The analysis of the original enables the translator to avoid seeing the poem as fixed language in a solid object or searching for a single invariant meaning. Between the reader and the poem a situation of dialogue is established that involves asking questions of the poem in order to find what meanings it insists on. Questions like what does this word (image, rhyme, comma, etc.) do in/to the poem? how would the poem be different if this word (rhyme, etc.) were replaced by another or removed altogether? give the translator an idea of all the features that constitute a text; thus the use or absence of metre, form, layout, punctuation, lineation, rhyme, diction and syntax, etc. in the translation can be settled. Questions have to be directed not only at the denser parts of the poem, but even at those places where there seems to be univalence of meaning or standard language usage. Any detail or device, singly or together with another element(s), may be a hinge on which the poem turns. The guiding principle is that any choice made by the writer inevitably involved the rejection of alternatives. The elements on the page are both more and less than any answer anyone (translator or reader) can give. The objective is to interact with the text rather than wander aimlessly through the space that is opened up by reading.
In producing multiple drafts which explore and experiment with the devices employed in the original, the translator highlights the comprehensive set of values that account for its coherence. This, in turn, will test the translating language and its possibilities; the translating language may become subtly altered in the translation process, as the translator works under the influence of the syntactic and semantic systems of the original. There is an interdependence between imitation and creation in play here, which the translator explores. It is a process of synthesising, as the translator homes in on the most tenacious elements of the original and the expressive potential of her own language.

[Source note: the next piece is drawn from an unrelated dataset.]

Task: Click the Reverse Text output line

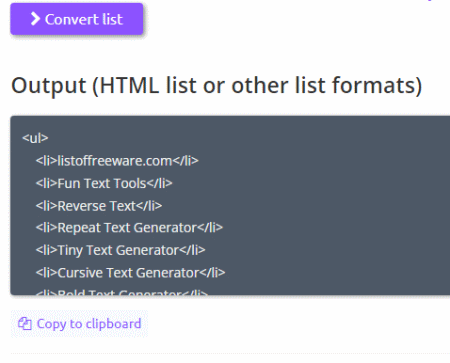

Reading a text generates conjectures that are infinite in number, but ultimately they will have to be tested against the text’s coherence. Translating with a focus on stylistic features as mental constructs rests on the claim that the mind stands between a word and its referent. By aiming to translate the mind rather than linguistic expression, a translator can discover options and make textually relevant choices between them.